▶ _Directions for this task_
Return the data exactly, apart from leaving out the pictures.
----------------
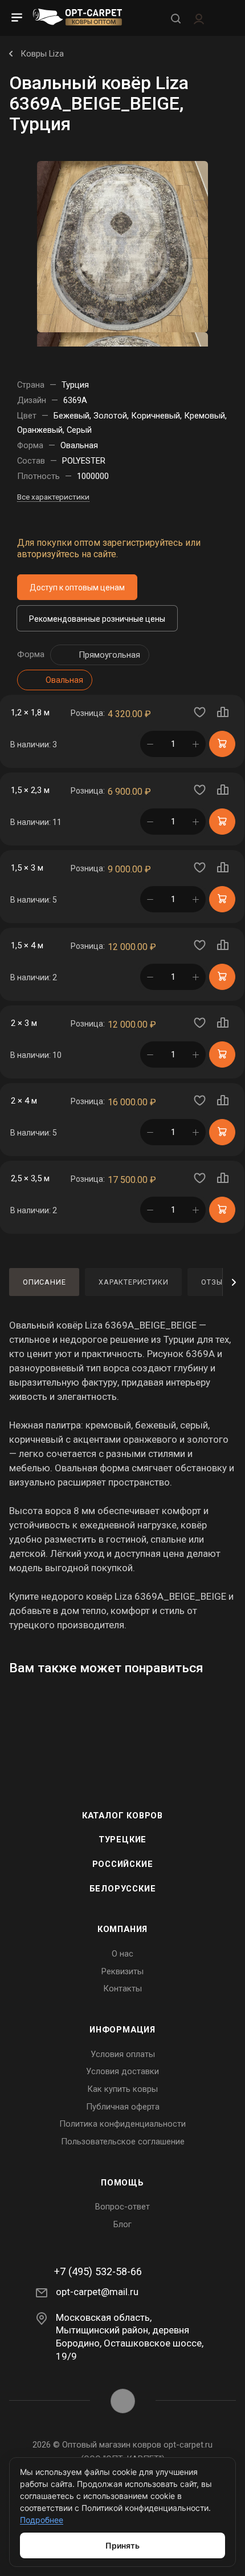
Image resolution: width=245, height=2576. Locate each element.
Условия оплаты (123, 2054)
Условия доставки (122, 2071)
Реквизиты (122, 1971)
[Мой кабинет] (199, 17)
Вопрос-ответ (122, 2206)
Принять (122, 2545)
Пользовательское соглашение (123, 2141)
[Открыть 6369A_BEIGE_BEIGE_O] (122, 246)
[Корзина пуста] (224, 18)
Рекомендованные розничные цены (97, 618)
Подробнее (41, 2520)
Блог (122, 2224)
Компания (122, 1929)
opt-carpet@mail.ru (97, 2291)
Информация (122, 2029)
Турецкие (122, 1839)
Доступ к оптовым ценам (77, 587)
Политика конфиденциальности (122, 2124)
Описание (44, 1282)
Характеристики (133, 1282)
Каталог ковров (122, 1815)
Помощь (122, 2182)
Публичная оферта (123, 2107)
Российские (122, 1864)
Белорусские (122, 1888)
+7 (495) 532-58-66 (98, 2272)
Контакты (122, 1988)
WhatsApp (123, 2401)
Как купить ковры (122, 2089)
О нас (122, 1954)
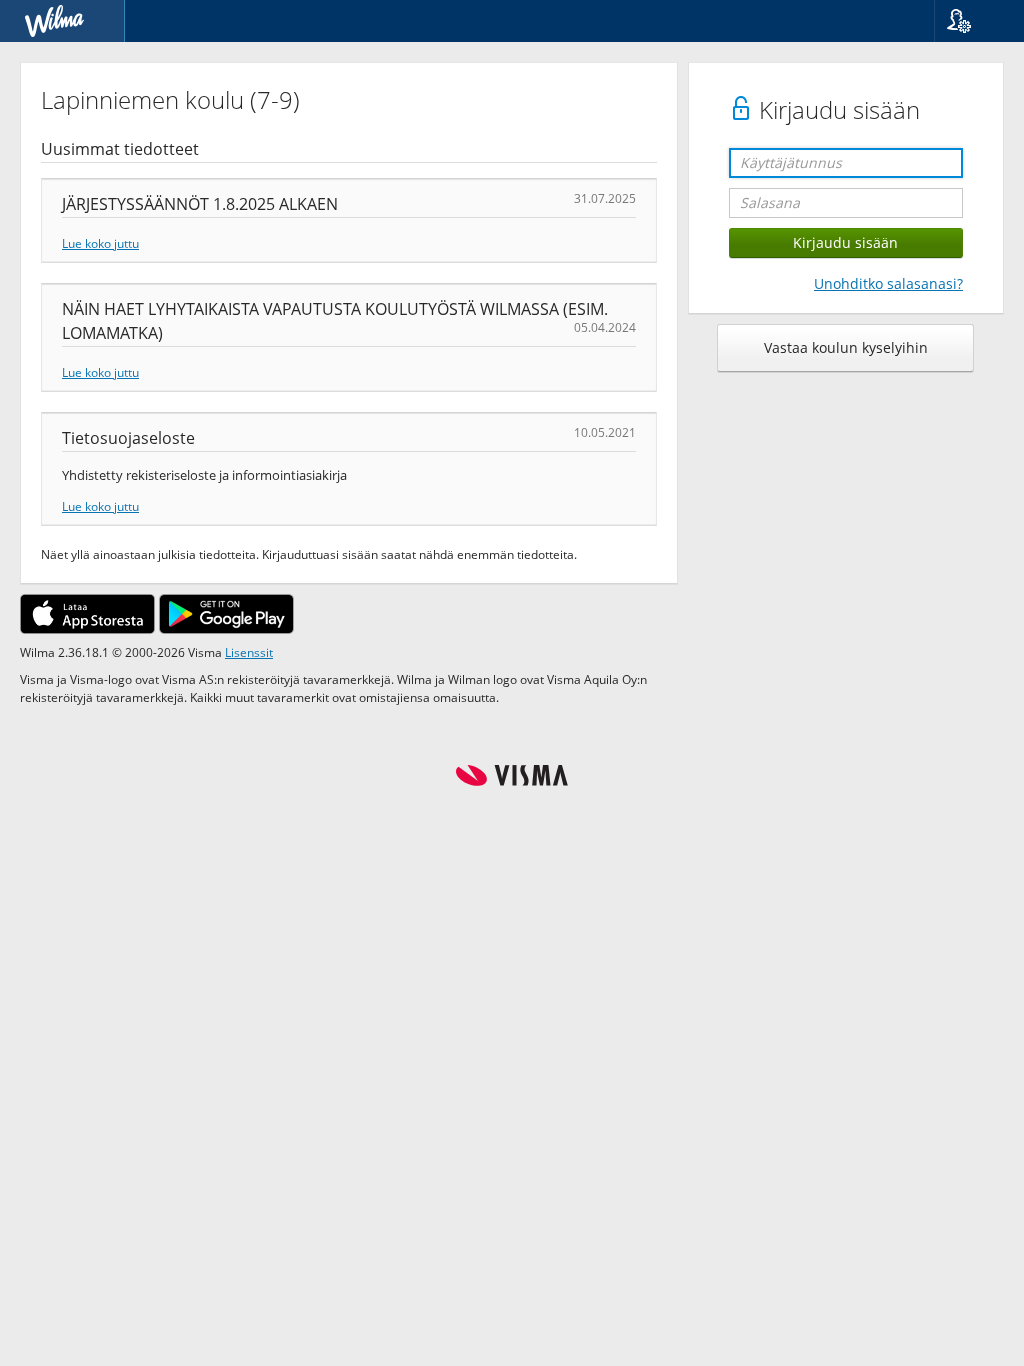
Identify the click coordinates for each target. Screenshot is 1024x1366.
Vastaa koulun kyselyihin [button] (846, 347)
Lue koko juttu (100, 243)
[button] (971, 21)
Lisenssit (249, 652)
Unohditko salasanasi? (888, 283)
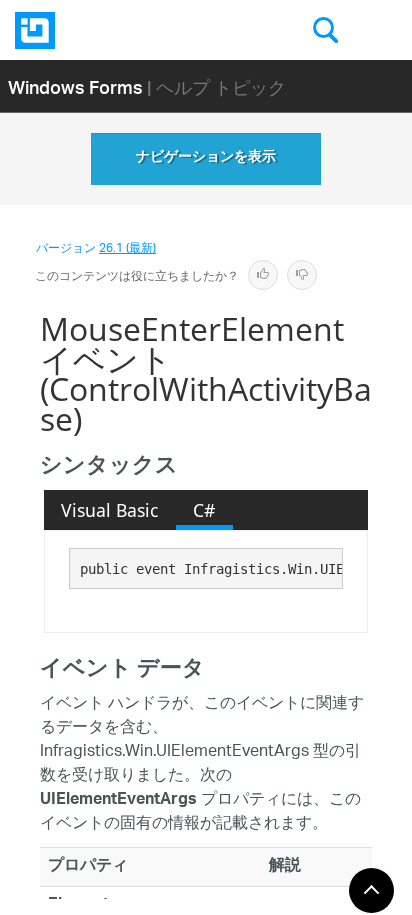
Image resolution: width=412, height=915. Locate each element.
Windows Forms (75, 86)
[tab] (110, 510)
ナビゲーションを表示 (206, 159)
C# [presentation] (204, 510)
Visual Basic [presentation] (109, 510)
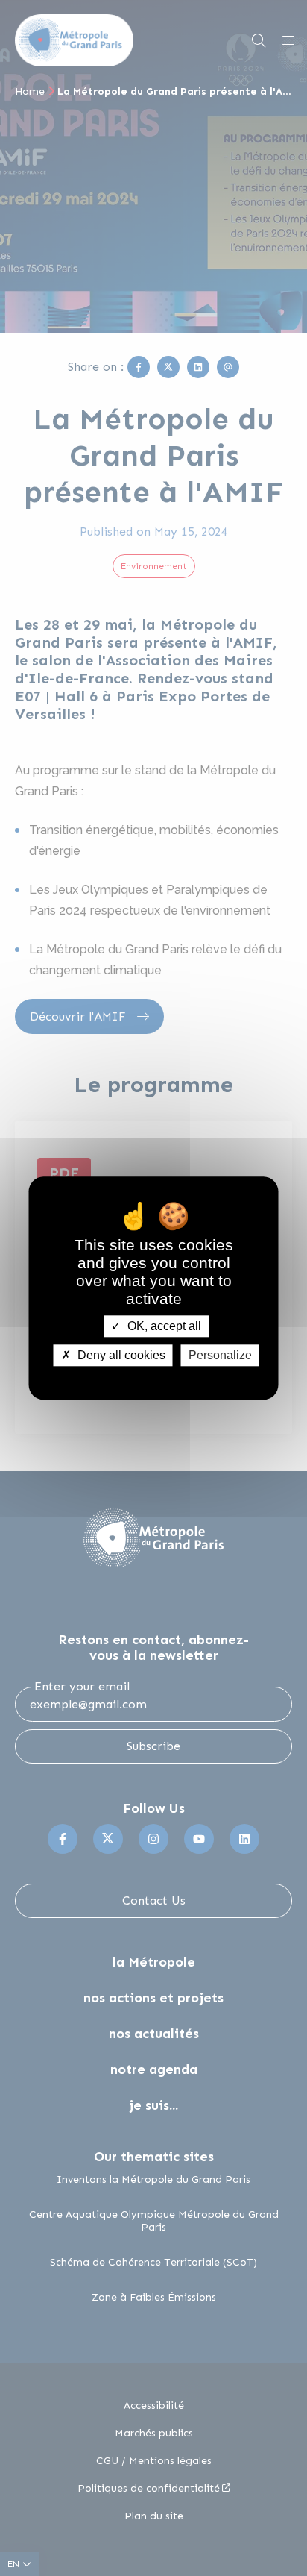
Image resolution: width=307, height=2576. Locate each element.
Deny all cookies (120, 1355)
----------------
▶ _Result for this exercise_
Image resolution: width=245, height=2576. Locate each element.
Условия оплаты (123, 2054)
Условия доставки (122, 2071)
Реквизиты (122, 1971)
[Мой кабинет] (199, 17)
Вопрос-ответ (122, 2206)
Принять (122, 2545)
Пользовательское соглашение (123, 2141)
[Открыть 6369A_BEIGE_BEIGE_O] (122, 246)
[Корзина пуста] (224, 18)
Рекомендованные розничные цены (97, 618)
Подробнее (41, 2520)
Блог (122, 2224)
Компания (122, 1929)
opt-carpet@mail.ru (97, 2291)
Информация (122, 2029)
Турецкие (122, 1839)
Доступ к оптовым ценам (77, 587)
Политика конфиденциальности (122, 2124)
Описание (44, 1282)
Характеристики (133, 1282)
Каталог ковров (122, 1815)
Помощь (122, 2182)
Публичная оферта (123, 2107)
Российские (122, 1864)
Белорусские (122, 1888)
+7 (495) 532-58-66 (98, 2272)
Контакты (122, 1988)
WhatsApp (123, 2401)
Как купить ковры (122, 2089)
О нас (122, 1954)
Identify the click coordinates for each target. Screenshot is 1024x1366.
Vastaa koulun kyselyihin [button] (846, 347)
Lue koko juttu (100, 243)
[button] (971, 21)
Lisenssit (249, 652)
Unohditko salasanasi? (888, 283)
Image resolution: width=412, height=915. Locate each element.
Windows Forms (75, 86)
[tab] (110, 510)
ナビゲーションを表示 (206, 159)
C# [presentation] (204, 510)
Visual Basic [presentation] (109, 510)
Image resolution: width=307, height=2576. Locate each element.
Deny all cookies (120, 1355)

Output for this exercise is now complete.